Gant chart of the schedule obtained by CPLEX

Table 12 The objective values in 20 independent runs
Fig. 11
figure 11

Gant chart of the schedule obtained by AAD

Table 13 The results of Wilcoxon rank sum test

Conclusion

This study delved into the DHFSP_CS with the objective of minimizing the makespan, which, to our knowledge, has not been addressed previously. To solve the problem, the MILP model was initially developed to handle small-scale instances with precision. Due to its NP-hard nature, to solve the large-scale instances, the I/F-Race was implemented as the AAD methodology to construct an automated algorithm within the ECVND framework. ECVND, an extension of the previously proposed CVND, considered the characteristics of distributed scheduling. Additionally, regarding the problem-specific characteristics, a novel solution encoding was developed. The configurable values for the categorical parameters, i.e., solution decoding, solution initialization, and collaborative operator, were designed. Moreover, the neighborhood structures were specially designed.

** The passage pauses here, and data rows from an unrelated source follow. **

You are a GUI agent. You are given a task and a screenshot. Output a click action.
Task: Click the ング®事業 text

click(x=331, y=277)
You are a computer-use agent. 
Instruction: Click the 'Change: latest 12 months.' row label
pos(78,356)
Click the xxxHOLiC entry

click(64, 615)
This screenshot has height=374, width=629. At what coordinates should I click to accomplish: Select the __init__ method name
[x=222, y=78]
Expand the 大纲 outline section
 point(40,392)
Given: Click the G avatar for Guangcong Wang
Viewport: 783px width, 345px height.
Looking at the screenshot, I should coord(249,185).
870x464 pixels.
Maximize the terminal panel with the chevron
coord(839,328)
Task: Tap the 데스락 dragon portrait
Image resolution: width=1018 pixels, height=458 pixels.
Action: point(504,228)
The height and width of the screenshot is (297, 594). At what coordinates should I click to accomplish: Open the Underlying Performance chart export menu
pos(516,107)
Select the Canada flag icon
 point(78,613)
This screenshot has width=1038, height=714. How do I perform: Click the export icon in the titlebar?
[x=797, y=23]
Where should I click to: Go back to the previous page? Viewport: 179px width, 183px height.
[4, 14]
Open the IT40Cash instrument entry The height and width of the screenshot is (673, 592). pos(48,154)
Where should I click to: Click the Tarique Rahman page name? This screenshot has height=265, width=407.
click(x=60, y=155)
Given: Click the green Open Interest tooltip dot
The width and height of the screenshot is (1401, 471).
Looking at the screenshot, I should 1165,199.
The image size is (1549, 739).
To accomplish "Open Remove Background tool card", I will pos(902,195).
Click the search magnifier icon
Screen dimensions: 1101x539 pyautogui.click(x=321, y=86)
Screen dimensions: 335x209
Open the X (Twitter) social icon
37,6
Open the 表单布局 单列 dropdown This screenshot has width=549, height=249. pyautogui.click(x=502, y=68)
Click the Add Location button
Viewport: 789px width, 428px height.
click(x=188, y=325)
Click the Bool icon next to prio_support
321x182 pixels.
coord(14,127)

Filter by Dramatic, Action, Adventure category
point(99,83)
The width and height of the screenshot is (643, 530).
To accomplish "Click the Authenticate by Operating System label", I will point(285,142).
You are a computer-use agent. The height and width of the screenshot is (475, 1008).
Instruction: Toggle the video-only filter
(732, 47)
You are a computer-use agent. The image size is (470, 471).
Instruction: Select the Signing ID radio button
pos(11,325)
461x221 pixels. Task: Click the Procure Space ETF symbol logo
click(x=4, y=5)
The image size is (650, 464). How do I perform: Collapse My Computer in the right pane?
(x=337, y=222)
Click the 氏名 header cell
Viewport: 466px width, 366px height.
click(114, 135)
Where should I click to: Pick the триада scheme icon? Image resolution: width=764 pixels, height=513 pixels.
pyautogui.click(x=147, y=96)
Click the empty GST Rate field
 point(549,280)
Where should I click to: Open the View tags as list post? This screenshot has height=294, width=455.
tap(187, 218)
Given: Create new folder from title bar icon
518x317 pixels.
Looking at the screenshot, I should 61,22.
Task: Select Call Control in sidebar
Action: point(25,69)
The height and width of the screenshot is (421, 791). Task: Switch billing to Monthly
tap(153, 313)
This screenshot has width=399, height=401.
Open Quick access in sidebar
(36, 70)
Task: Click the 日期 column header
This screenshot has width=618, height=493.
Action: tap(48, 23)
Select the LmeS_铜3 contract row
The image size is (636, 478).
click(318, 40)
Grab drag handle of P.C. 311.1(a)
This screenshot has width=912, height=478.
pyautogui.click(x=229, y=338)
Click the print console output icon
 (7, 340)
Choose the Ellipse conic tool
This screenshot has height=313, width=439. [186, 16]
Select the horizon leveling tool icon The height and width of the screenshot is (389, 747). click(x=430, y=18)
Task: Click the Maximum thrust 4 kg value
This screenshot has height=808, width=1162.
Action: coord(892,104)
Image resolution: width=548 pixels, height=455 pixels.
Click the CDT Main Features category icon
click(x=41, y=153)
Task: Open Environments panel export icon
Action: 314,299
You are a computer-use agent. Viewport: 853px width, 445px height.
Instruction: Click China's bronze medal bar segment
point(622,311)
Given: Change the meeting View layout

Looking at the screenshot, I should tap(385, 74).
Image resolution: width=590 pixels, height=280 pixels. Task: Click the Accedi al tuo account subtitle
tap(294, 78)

From the extensive experiments conducted, the following conclusions were drawn: (1) The automated algorithm has the highest solving accuracy for solving the problems with different scales when compared with the other metaheuristics and CPLEX. (2) The advantage of the automated algorithm becomes increasingly apparent as the problem complexity increases. (3) The stability of the automated algorithm can be guaranteed.

In relation to the DHFSP_CS, our forthcoming research will entail the development of more efficient encoding and decoding strategies, along with problem-specific characteristics, to improve the results. Furthermore, given the potential for complex and unpredictable events, it is imperative to derive useful properties, such as dynamic and rescheduling strategies. In this case, it is also crucial to establish suitable indicators of system stability. Regarding the AAD methodology, we will endeavor to develop technologies that optimize computational costs.